Source: Villa Verde, Elemental
Ever since the Chilean architecture firm ELEMENTAL first developed the typology for their Quinta Monroy project in Iquique, Chile, the "half-finished home" has become a signature typology. The technique has been used in multiple cities in Chile, as well in Mexico. This innovative type of affordable housing construction began as a way to allow governments to be able to provide housing to citizens at incredibly low prices, but nevertheless create homes that would provide for the needs of residents and even gain value over time.
The idea is simple: In the 1970s a professor by the name of John F.C Turner developed an idea surrounding the concept that people can build for themselves. His premise was that housing should be conceived of as an on-going project that incrementally adds value to people's life. After a neighborhood in Chile was destroyed by an earthquake, the architecture firm ELEMENTAL explored this idea and provided the residents with just enough to meet the Chilean legal requirements for low-income housing, but built them infrastructure that allowed residents to expand the rest. Everything that families wouldn’t have an easy time building alone, such as concrete foundations, plumbing, and electricity, has been finished for them, incentivizing families to provide their time, labor and any extra materials to finish off and expand their home at their own pace and liking.
It is important to note that this housing model is different than when a contractor or homeowner runs out of money and can't get a new loan to finish the construction of a house.

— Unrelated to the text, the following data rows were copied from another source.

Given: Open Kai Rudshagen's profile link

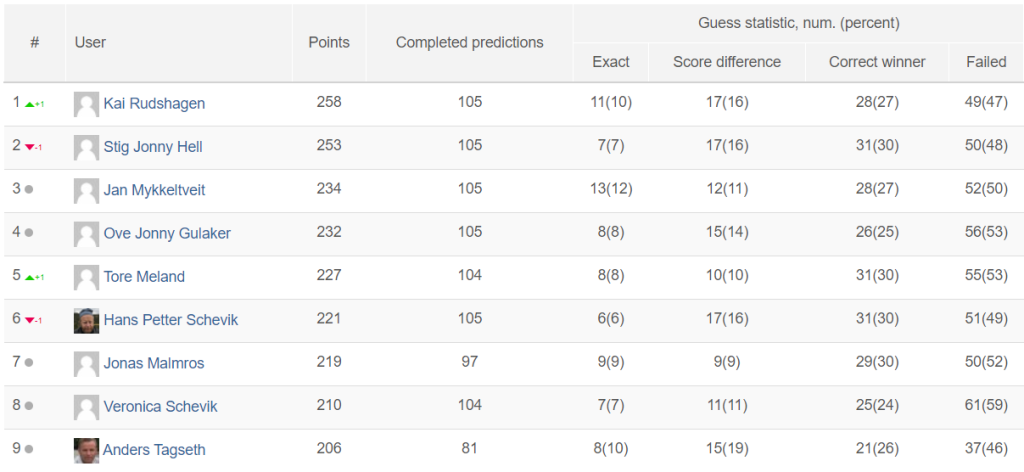Looking at the screenshot, I should pyautogui.click(x=154, y=104).
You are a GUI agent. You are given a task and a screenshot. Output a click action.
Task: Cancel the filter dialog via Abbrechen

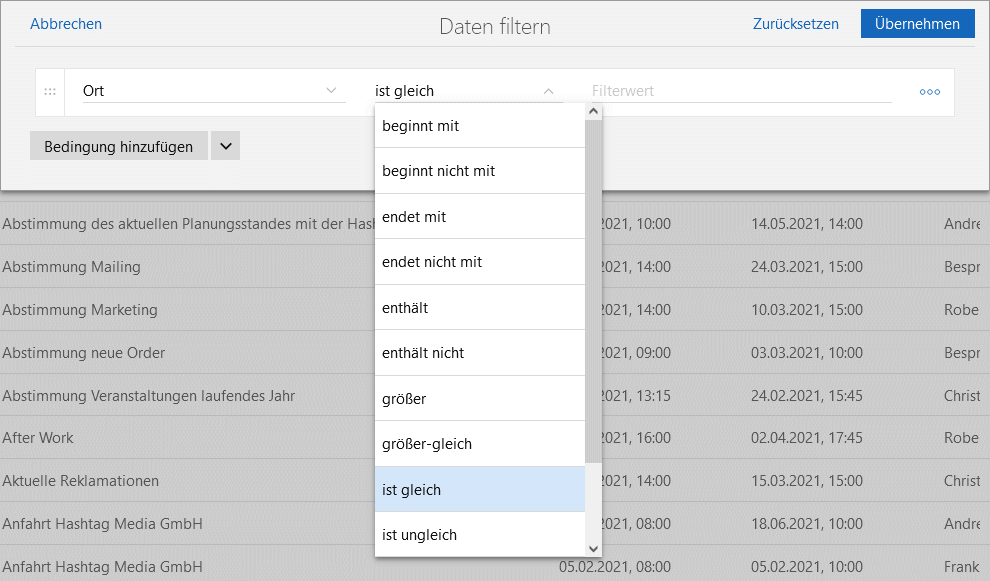click(x=66, y=24)
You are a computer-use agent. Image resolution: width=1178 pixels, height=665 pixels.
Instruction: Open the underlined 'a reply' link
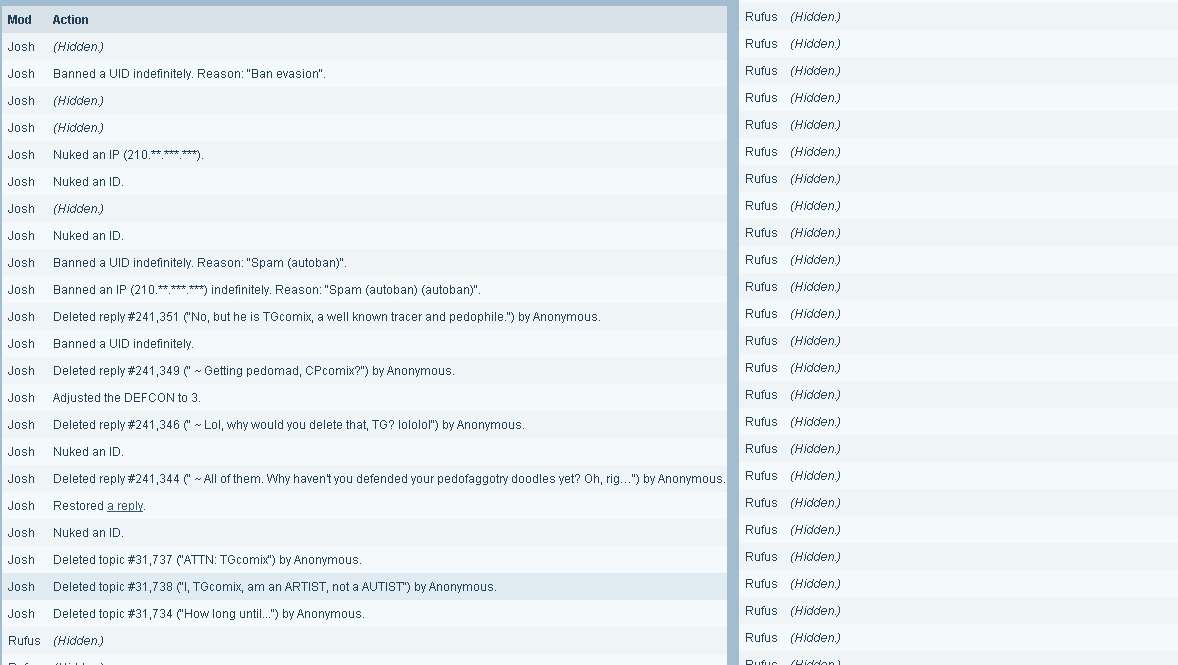(125, 506)
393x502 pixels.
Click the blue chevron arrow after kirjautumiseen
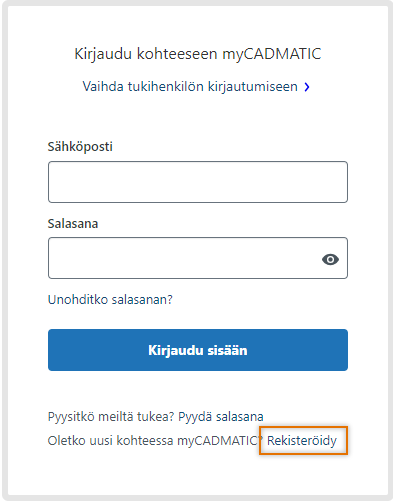307,87
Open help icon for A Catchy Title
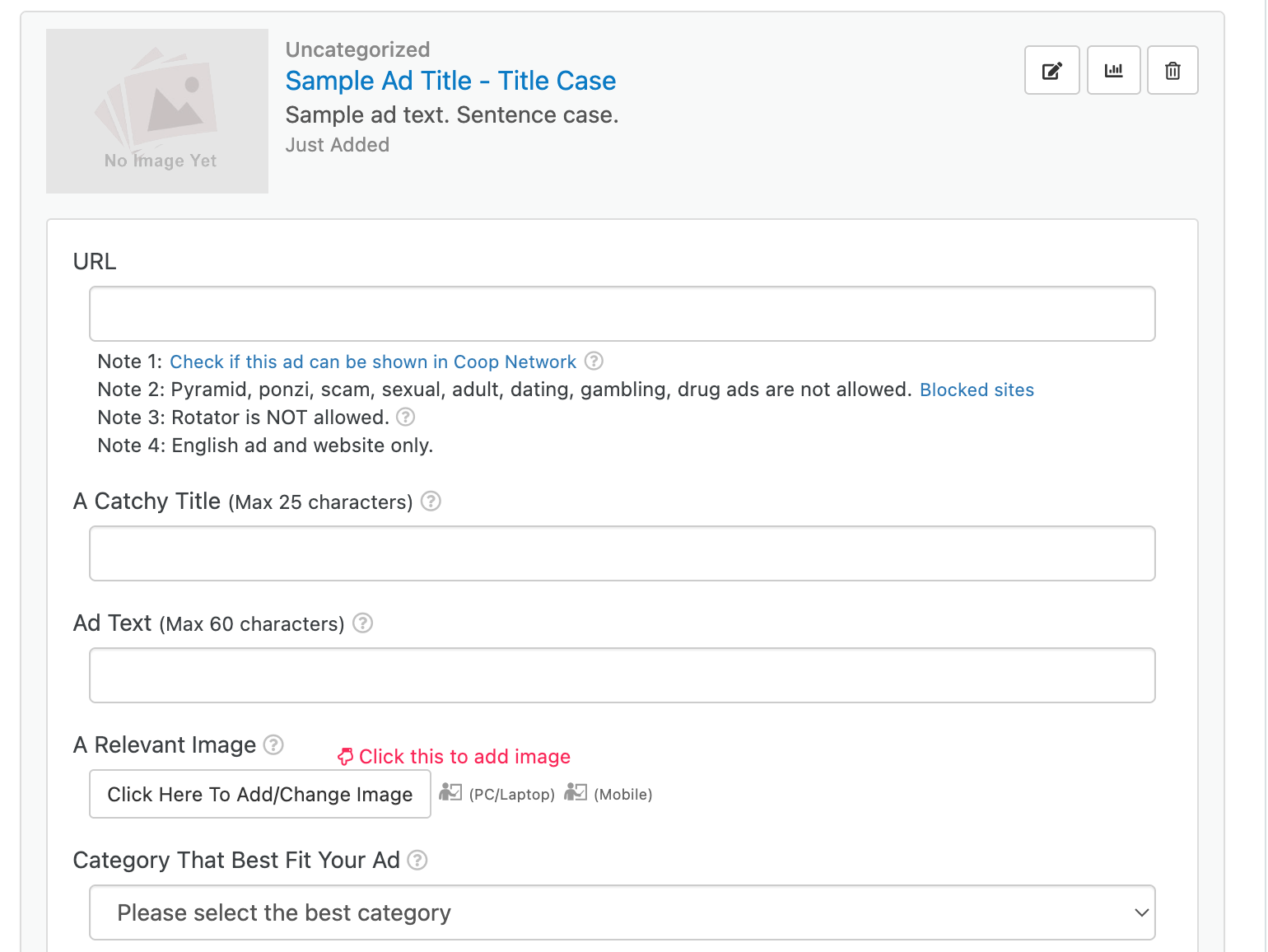Screen dimensions: 1268x952 click(x=431, y=501)
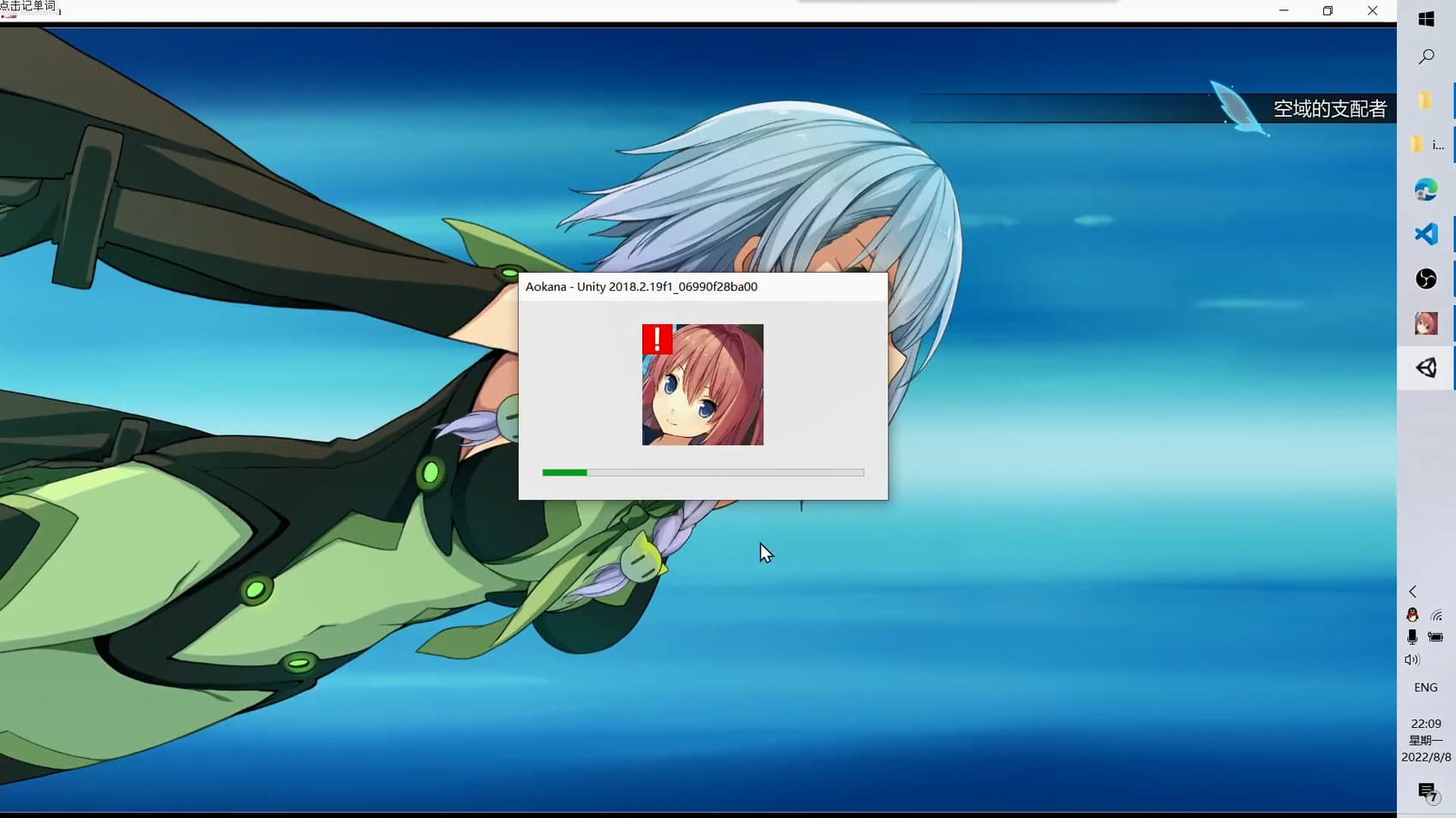
Task: Open the notification center with 7 notifications
Action: (x=1427, y=792)
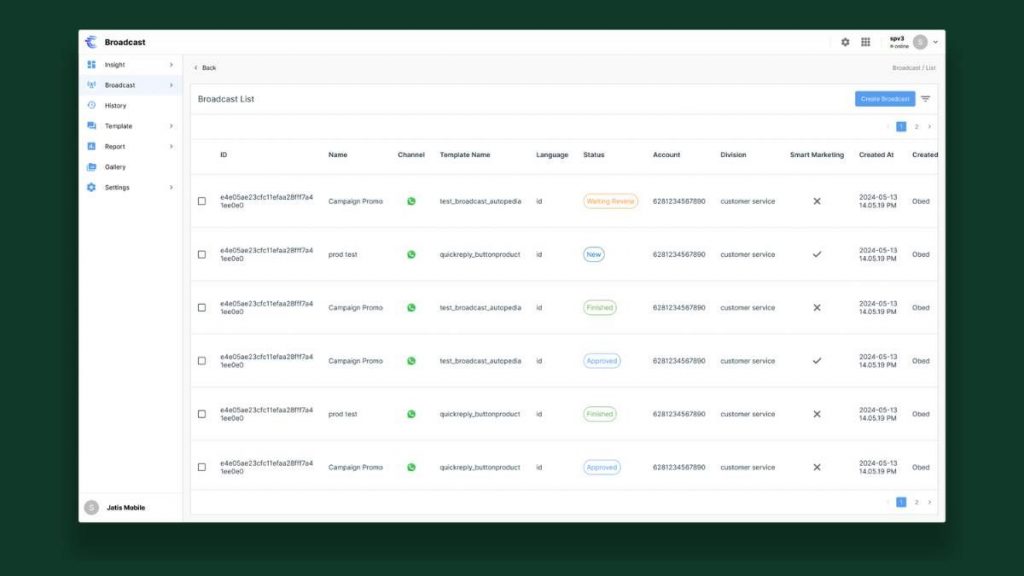Open the Broadcast menu item in sidebar

tap(120, 85)
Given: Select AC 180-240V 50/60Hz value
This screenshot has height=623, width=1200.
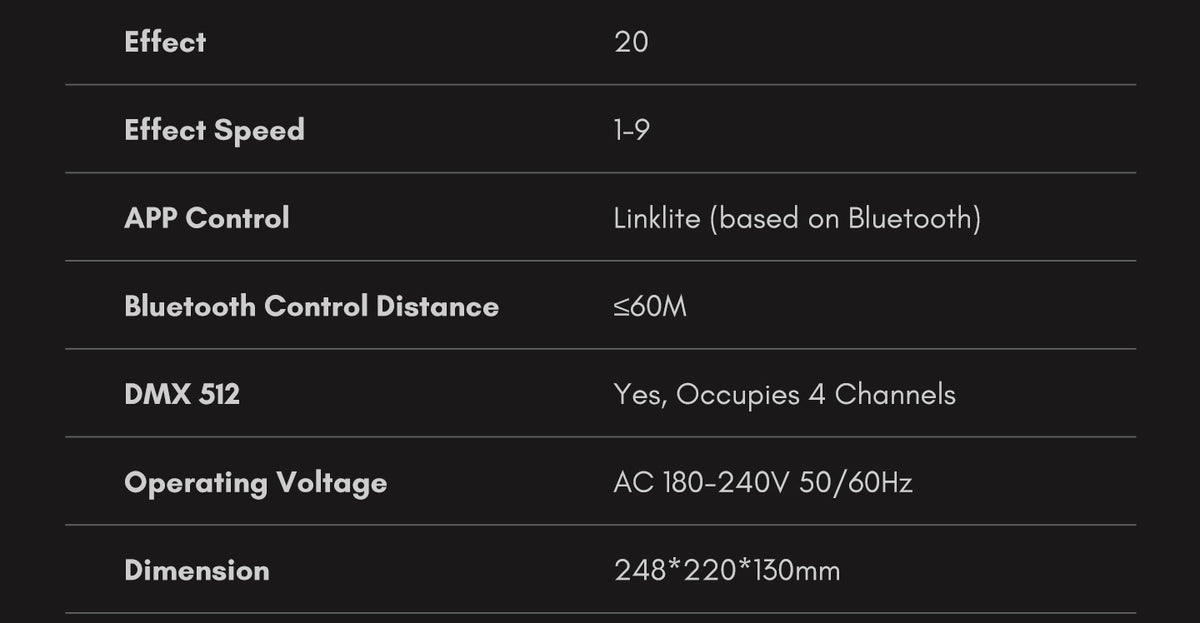Looking at the screenshot, I should 763,483.
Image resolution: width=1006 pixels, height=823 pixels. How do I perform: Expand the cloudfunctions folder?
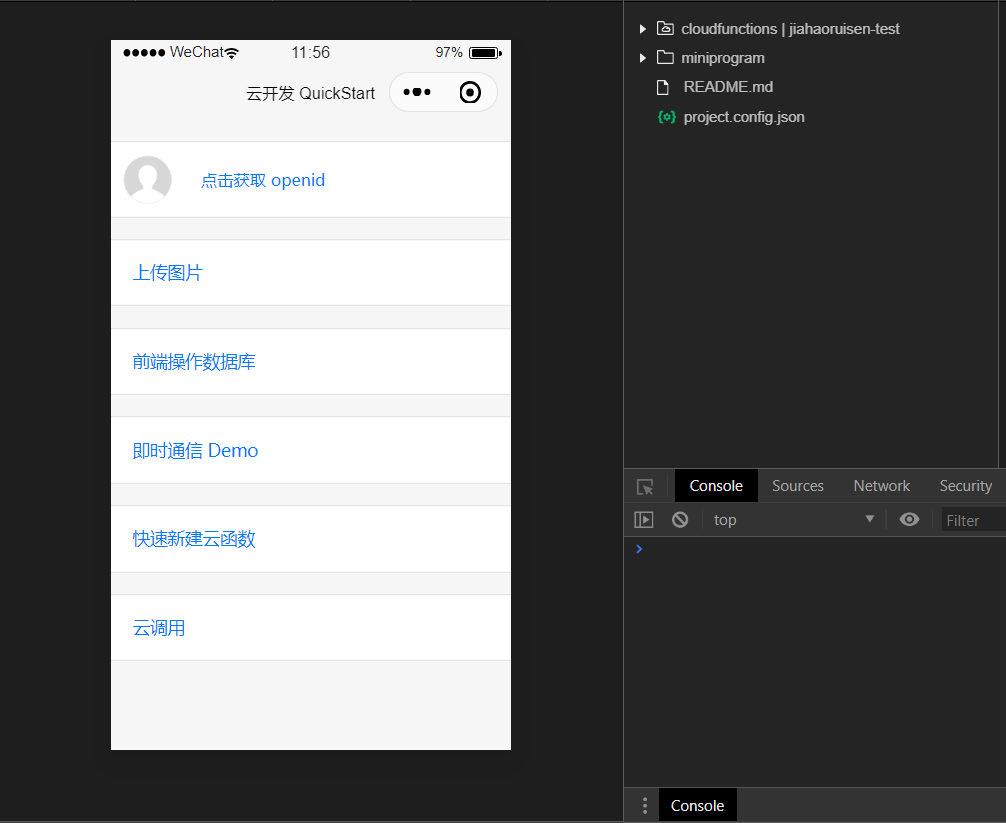pos(643,28)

This housing approach provides recipients with literally half-finished houses: one side is un-built, and the interior is bare, with only basic amenities and no finishings. Home owners add to it when they can afford to. This simple approach makes good-quality housing accessible to poorer people and provides them with personalized homes they are invested in.
So far, incremental build designs have been slow to penetrate mass housing projects, and haven’t been embraced by most developing country planners — or by most architects, who tend to look for an immediately attractive finished product. In Chile, these projects have grown out of a culture of scarcity. But even with more money, the builders at Elemental believe that their approach would not change. With a bigger budget, they’d choose to spend money the public space surrounding the neighborhood. And this is at the heart of the sites and services approach—improving the community, and letting home owners invest in and improve on their homes.